Exercise requirements ::
Reproduce all of the records exactly.

Collected data:
= Beginning of Section =
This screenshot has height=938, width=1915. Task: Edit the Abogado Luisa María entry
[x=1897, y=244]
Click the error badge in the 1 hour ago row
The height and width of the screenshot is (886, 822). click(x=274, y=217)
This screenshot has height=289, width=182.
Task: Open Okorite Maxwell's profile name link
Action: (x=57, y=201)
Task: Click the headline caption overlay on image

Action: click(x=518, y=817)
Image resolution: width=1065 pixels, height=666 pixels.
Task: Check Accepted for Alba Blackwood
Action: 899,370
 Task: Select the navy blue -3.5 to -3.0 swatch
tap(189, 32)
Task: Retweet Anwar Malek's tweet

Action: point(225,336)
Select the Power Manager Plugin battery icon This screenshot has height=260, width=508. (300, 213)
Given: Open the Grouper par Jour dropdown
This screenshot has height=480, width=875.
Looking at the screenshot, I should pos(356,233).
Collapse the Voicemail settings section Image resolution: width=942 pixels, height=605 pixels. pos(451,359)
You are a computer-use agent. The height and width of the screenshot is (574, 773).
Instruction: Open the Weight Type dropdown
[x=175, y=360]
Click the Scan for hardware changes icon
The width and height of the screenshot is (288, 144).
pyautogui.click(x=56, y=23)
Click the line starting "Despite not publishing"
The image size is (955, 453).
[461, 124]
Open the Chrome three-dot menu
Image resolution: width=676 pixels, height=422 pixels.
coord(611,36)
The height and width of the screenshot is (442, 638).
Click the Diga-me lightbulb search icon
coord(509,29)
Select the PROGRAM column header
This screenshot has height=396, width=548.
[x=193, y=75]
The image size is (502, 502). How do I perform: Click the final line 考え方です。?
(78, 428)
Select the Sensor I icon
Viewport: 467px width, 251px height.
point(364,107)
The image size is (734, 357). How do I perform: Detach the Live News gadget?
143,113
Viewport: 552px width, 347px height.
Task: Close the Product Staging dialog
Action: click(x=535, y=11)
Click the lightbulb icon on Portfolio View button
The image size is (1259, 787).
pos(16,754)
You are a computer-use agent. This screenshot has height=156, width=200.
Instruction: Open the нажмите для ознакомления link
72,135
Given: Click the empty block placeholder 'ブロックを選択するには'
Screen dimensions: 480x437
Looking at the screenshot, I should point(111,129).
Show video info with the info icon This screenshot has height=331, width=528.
= End of Section =
Finished exercise ::
This screenshot has height=938, width=1915. Task: Edit the Abogado Luisa María entry
[x=1897, y=244]
Click the error badge in the 1 hour ago row
The height and width of the screenshot is (886, 822). click(x=274, y=217)
This screenshot has height=289, width=182.
Task: Open Okorite Maxwell's profile name link
Action: (x=57, y=201)
Task: Click the headline caption overlay on image

Action: click(x=518, y=817)
Image resolution: width=1065 pixels, height=666 pixels.
Task: Check Accepted for Alba Blackwood
Action: 899,370
 Task: Select the navy blue -3.5 to -3.0 swatch
tap(189, 32)
Task: Retweet Anwar Malek's tweet

Action: point(225,336)
Select the Power Manager Plugin battery icon This screenshot has height=260, width=508. (300, 213)
Given: Open the Grouper par Jour dropdown
This screenshot has height=480, width=875.
Looking at the screenshot, I should pos(356,233).
Collapse the Voicemail settings section Image resolution: width=942 pixels, height=605 pixels. pos(451,359)
You are a computer-use agent. The height and width of the screenshot is (574, 773).
Instruction: Open the Weight Type dropdown
[x=175, y=360]
Click the Scan for hardware changes icon
The width and height of the screenshot is (288, 144).
pyautogui.click(x=56, y=23)
Click the line starting "Despite not publishing"
The image size is (955, 453).
[461, 124]
Open the Chrome three-dot menu
Image resolution: width=676 pixels, height=422 pixels.
coord(611,36)
The height and width of the screenshot is (442, 638).
Click the Diga-me lightbulb search icon
coord(509,29)
Select the PROGRAM column header
This screenshot has height=396, width=548.
[x=193, y=75]
The image size is (502, 502). How do I perform: Click the final line 考え方です。?
(78, 428)
Select the Sensor I icon
Viewport: 467px width, 251px height.
point(364,107)
The image size is (734, 357). How do I perform: Detach the Live News gadget?
143,113
Viewport: 552px width, 347px height.
Task: Close the Product Staging dialog
Action: click(x=535, y=11)
Click the lightbulb icon on Portfolio View button
The image size is (1259, 787).
pos(16,754)
You are a computer-use agent. This screenshot has height=156, width=200.
Instruction: Open the нажмите для ознакомления link
72,135
Given: Click the empty block placeholder 'ブロックを選択するには'
Screen dimensions: 480x437
Looking at the screenshot, I should point(111,129).
Show video info with the info icon This screenshot has height=331, width=528.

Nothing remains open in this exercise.